NistChemPy can also build a user-local index by discovering candidate compounds through the WebBook formula browser, formula search, or sitemaps and then enriching discovered seeds from individual compound pages:

nistchempy index build \
  --strategy formula-browser \
  --path /path/to/webbook-index \
  --request-delay 3 \
  --accept-data-terms

The sitemap strategy is available as a secondary/audit discovery source. The formula-search strategy wraps the legacy carbon-formula search workflow as a bounded discovery strategy and therefore requires an explicit carbon range, for example:

nistchempy index discover \
  --strategy formula-search \
  --formula-carbon-start 1 \
  --formula-carbon-end 20 \
  --accept-data-terms

A full page-enriched build may need to visit many compound pages. With a polite 3 second delay, a full initial rebuild can take about 3.5-5+ days before retries and network overhead.
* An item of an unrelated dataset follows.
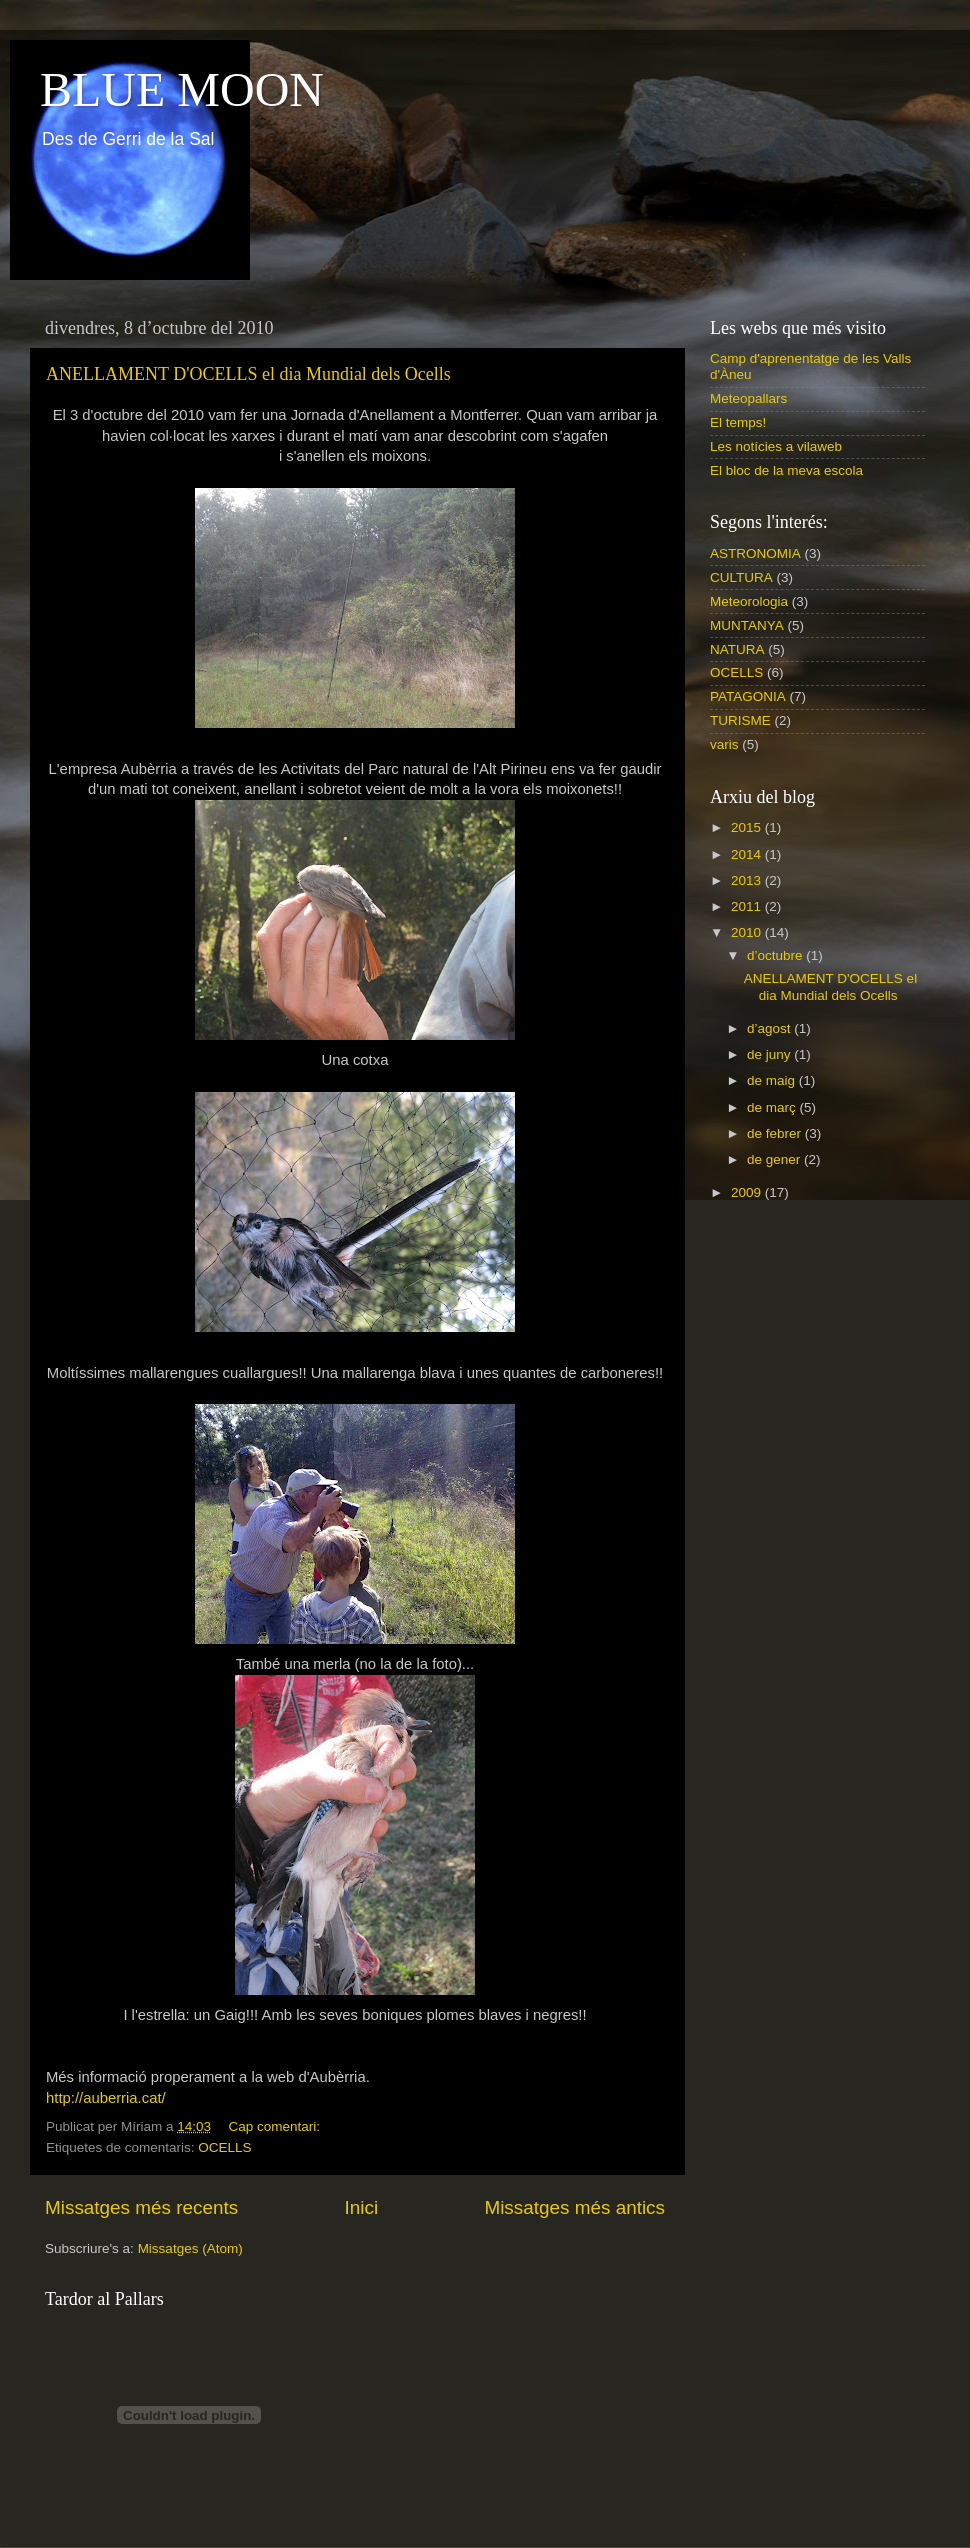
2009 (748, 1192)
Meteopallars (748, 398)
Useful CLI commands for existing local indexes:

nistchempy index path
nistchempy index status
nistchempy index search benzene

The documentation includes a Local Index Workflow cookbook page explaining the cache layout, discovery/enrichment pipeline, custom paths, CSV import, and RDKit-assisted local structural search.
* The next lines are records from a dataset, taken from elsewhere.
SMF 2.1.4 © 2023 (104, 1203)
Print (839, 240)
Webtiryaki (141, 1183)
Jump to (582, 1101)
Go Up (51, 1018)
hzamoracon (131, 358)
Generated local index/cache files are user-local artifacts and are not covered by the NistChemPy software license. See DATA_NOTICE.md for the repository-level data notice. For migration/testing, an existing local CSV can also be imported into the new cache layout:

nistchempy index build \
  --from-csv /path/to/local_webbook_index.csv \
  --path /path/to/webbook-index \
  --accept-data-terms

Development workflows

Default tests are offline and deterministic:

python -m pip install -e ".[dev]"
pytest -q

Live WebBook integration tests are opt-in:

pytest -q -m network
pytest -q -m "network and rdkit"

Documentation notebooks are committed with pregenerated outputs and are not executed by Sphinx. Regenerate them manually after example/API changes:

jupyter nbconvert --execute docs/source/basic_search.ipynb --inplace
jupyter nbconvert --execute docs/source/compound_properties.ipynb --inplace
jupyter nbconvert --execute docs/source/structural_search.ipynb --inplace
jupyter nbconvert --execute docs/source/local_index.ipynb --inplace
jupyter nbconvert --execute docs/source/requests_config.ipynb --inplace

See the documentation development workflow page for the full test, docs, and release checklist.

Release checks

Before publishing a release, build the package and verify that no generated WebBook-derived index/cache artifacts are included:

python -m build
python tools/check_package_artifacts.py dist/*

The check rejects files such as nist_data.zip, nist_data.csv, compounds_data.json, and package-internal nistchempy/data/ contents.

Documentation

The primary features of NistChemPy, including WebBook search, compound parsing, structured records, and local index workflows, are detailed in the documentation.

AI-assisted development

Starting with the 1.0.6 cleanup/update and continuing through the 2.0.0 development line, OpenAI coding agents were used to assist with implementation, refactoring, documentation, and tests. Other AI models were also used to discuss architecture and implementation details. See AI_USE.md for the project note on AI-assisted development.

Citation

Please cite the Zenodo Concept DOI for NistChemPy:

10.5281/zenodo.20235917

The Concept DOI is preferred for general citations because it represents the software across archived versions.

If you use NistChemPy in research, please cite the software using the metadata in CITATION.cff.